Allow me to begin with a back-of-the envelope estimate: every year nonprofits have one billion interactions with donors in which they prominently focus on their "overhead ratio" -- the proportion of their expenses that goes to administrative and fundraising expenses.

Thus, nonprofits find themselves telling the story of work to house abused children or fight climate change... through an accounting ratio. They are responding to the tragedy of the "Overhead Myth": the common belief that such a ratio is a proxy for nonprofit performance (instead of a filter for rare cases of fraud.)

But, worse, nonprofits find that they are reinforcing that myth every time they communicate with a potential donor. Unlike Alanis Morisette's famous song, this actually fits the classic definition of "ironic": in order to raise money to do good, nonprofits highlight a ratio that constrains their ability to do good.

Indeed, the focus on overhead is more than ironic: it has very practical consequences for nonprofits. As described in a seminal article in the Stanford Social Innovation Review, the overhead myth creates a "starvation cycle" that undermines nonprofits' capacity to solve our world's most fundamental problems. Nonprofits find themselves choked by explicit or implicit funding restrictions, and sometimes even starved to death by under-investments in infrastructure.

And yet, there are glimpses of light. We've seen multiple examples of work to shift donor behavior. This summer, I joined with the CEOs of Charity Navigator and the BBB Wise Giving Alliance to write an open letter to the donors of America denouncing the "overhead ratio" as a valid indicator for nonprofit performance.

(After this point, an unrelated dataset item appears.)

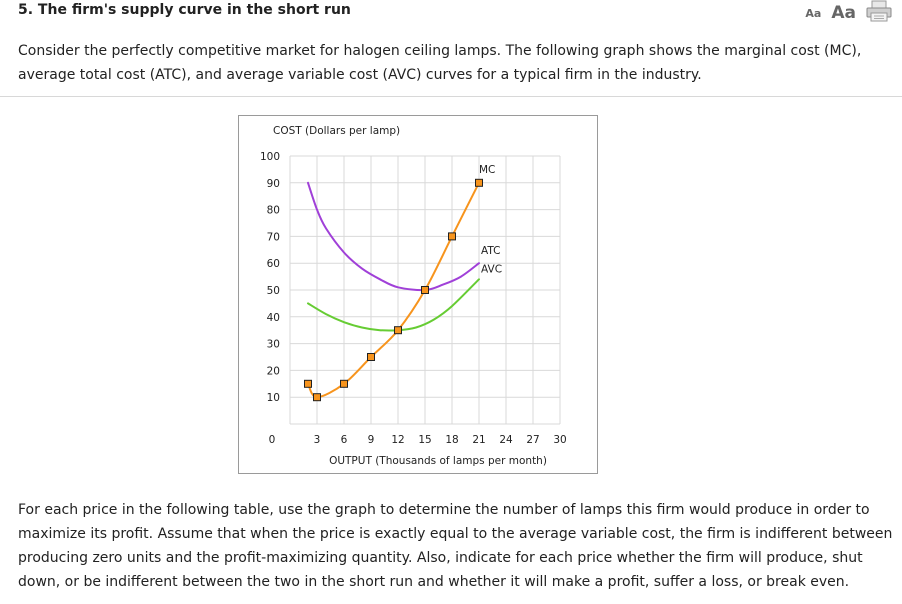  Describe the element at coordinates (274, 184) in the screenshot. I see `y-tick-label: 90` at that location.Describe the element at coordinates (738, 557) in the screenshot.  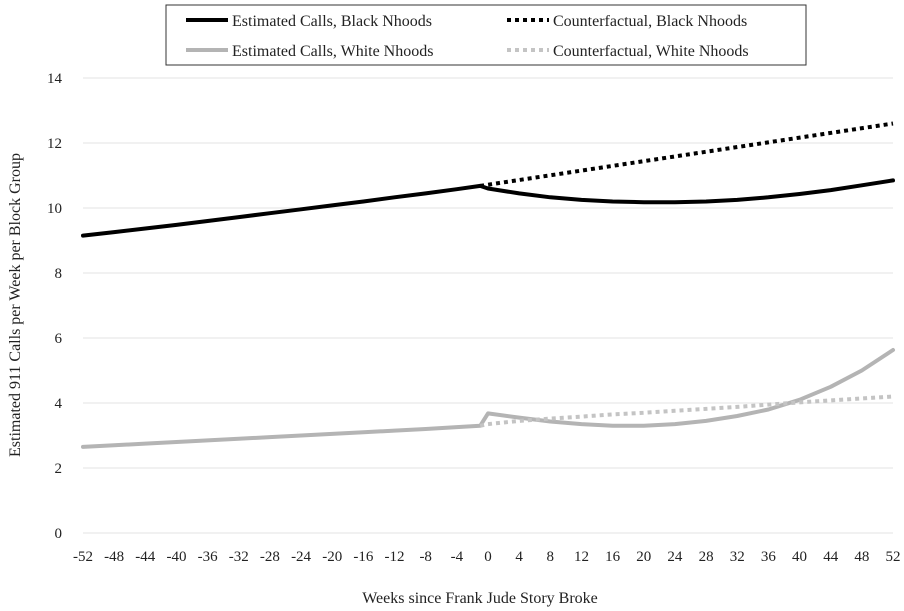
I see `x-tick-label: 32` at that location.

We will continue our work to educate donors and change this conversation. But we need nonprofits' help. We understand if they -- temporarily! -- feel compelled to continue sharing the overhead ratio in their fundraising materials. But if we're going to move beyond the Overhead Myth, we need to begin to offer donors an alternative. Help donors pay attention to the factors most relevant to nonprofit performance: transparency, governance, leadership, strategy, measurement, and results.

In particular, nonprofits can join the 95,000 organizations that have shared information through the GuideStar Exchange -- with 43,000 achieving one of our three levels of participation (Gold, Silver, or Bronze). Gold-level participants answer the five Charting Impact questions to populate the impact tab on their GuideStar nonprofit report. And through their own materials, nonprofits can begin to cite meaningful data about results instead of the overhead ratio. (Donors have other great resources available, too --they can find top nonprofits identified by Philanthropedia, Great Nonprofits, or GiveWell.)

The shift to a results-based approach to philanthropy will take time, but the path ahead is clear. Instead of promulgating the myth that low administrative costs are associated with high performance, let's focus on helping donors give with both their hearts and their heads.

It's time to retire the overhead ratio in favor of a multidimensional, impact-oriented framework to achieve what really matters: getting more money to the best performing organizations.